Winter is also a season for owls to show up in my art—since they’re on my brain so much they’re bound to leak out through my brush or pencil. Sometimes I draw owls in an effort to manifest them into being—“maybe if I draw a Saw-Whet I’ll finally find one snoozing in a spruce.” Sometimes I draw owls because I want to study them, figuring out how the shapes of their wings change in flight or how light and shadow play in their eyes. And sometimes I draw owls because I actually did see one and want to savor the experience a little longer.
The Snowy Owl ticks all of these boxes for me. I started drawing them early on in my adult creative journey, well before I encountered one in the wild. Here’s one of my first Snowys, painted digitally in Procreate.
Then came my second Snowy Owl, again made in Procreate, in the winter of 2020 when I was trying to manifest a sighting.
This one was supposed to be a template for an embroidery project that never came into being.
And here’s one of my most recent Snowy Owls, which is one of my 30 minute paintings done on a week when Snowy Owls first returned to Chicago this season.
I think one of the reasons I love drawing and painting Snowy Owls so much is you can find so many beautiful colors in their white plumage. I started playing with that concept a bit in the embroidery template above, and in the mini watercolor painting. It’s continued in this month’s digital illustration, and I’ll likely return to playing with it again in a future watercolor.
Inspiration:
I knew I wanted to feature a Snowy Owl at rest, and perched on the breakwater near my favorite park. My skills aren’t quite up to capturing them mid-battle with a Peregrine Falcon, as I saw a couple of weeks ago, but I can handle an owl perched amongst some big rocks.

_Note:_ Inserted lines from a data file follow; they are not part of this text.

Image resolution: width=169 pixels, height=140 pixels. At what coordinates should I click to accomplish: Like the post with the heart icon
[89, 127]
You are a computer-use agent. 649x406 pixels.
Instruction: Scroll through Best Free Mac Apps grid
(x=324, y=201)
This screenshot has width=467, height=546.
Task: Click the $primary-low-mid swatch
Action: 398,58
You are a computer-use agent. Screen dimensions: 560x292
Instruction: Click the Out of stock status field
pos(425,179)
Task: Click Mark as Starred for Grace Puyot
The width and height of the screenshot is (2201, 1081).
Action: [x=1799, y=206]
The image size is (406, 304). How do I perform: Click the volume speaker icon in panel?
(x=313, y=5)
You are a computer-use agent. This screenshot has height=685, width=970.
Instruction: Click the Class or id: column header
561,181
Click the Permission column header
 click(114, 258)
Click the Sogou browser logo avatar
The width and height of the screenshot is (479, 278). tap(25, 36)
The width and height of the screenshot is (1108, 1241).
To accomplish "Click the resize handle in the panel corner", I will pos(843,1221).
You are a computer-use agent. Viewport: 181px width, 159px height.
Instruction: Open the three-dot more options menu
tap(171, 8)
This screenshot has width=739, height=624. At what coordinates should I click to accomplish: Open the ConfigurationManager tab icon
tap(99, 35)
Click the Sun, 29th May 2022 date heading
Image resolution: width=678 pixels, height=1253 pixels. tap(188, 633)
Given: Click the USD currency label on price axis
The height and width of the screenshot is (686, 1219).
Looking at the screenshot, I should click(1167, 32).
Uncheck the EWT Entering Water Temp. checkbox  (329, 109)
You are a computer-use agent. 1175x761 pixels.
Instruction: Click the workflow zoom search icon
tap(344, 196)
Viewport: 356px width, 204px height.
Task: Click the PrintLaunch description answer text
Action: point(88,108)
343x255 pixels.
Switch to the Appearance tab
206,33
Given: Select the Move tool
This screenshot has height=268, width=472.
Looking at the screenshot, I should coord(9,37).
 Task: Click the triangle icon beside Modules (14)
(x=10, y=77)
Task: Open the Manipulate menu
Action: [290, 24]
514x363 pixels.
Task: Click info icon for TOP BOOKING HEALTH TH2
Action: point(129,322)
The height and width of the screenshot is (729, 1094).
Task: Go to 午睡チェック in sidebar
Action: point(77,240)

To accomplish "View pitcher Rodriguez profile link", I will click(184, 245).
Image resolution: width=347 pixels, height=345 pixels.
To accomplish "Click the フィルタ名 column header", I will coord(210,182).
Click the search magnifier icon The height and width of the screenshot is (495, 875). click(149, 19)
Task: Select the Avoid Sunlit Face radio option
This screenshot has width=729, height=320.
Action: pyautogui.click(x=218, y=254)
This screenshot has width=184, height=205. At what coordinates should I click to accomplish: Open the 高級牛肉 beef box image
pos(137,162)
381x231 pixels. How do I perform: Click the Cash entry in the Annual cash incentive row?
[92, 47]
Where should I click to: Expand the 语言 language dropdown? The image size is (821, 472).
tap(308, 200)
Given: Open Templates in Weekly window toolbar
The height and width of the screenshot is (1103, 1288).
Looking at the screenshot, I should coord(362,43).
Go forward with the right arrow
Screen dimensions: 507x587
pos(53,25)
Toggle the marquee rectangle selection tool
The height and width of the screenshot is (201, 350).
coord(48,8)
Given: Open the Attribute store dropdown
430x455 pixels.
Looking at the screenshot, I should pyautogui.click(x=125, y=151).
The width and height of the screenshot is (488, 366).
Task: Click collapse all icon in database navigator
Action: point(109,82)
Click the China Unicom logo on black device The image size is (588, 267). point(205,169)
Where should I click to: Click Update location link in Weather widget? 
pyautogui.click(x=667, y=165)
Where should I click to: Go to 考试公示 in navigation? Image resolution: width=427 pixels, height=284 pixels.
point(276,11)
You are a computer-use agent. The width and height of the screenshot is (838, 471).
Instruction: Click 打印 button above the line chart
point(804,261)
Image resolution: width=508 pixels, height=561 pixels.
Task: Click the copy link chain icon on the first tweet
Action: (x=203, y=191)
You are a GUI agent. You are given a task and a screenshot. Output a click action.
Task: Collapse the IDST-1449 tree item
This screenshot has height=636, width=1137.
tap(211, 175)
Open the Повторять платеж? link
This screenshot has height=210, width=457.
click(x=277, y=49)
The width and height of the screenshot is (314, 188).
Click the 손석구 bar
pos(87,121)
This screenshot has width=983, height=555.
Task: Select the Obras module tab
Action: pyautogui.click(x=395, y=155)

I also wanted to capture them at dawn, when the sky contains so many lovely colors that will then get reflected off the Snowy’s white feathers. You can see that in this beautiful image, taken by Zdenek Machacek:
And while I have seen many colorful sunrises along Lake Michigan, the colors from this particular sunrise along Maine’s central coast have stuck with me since the summer.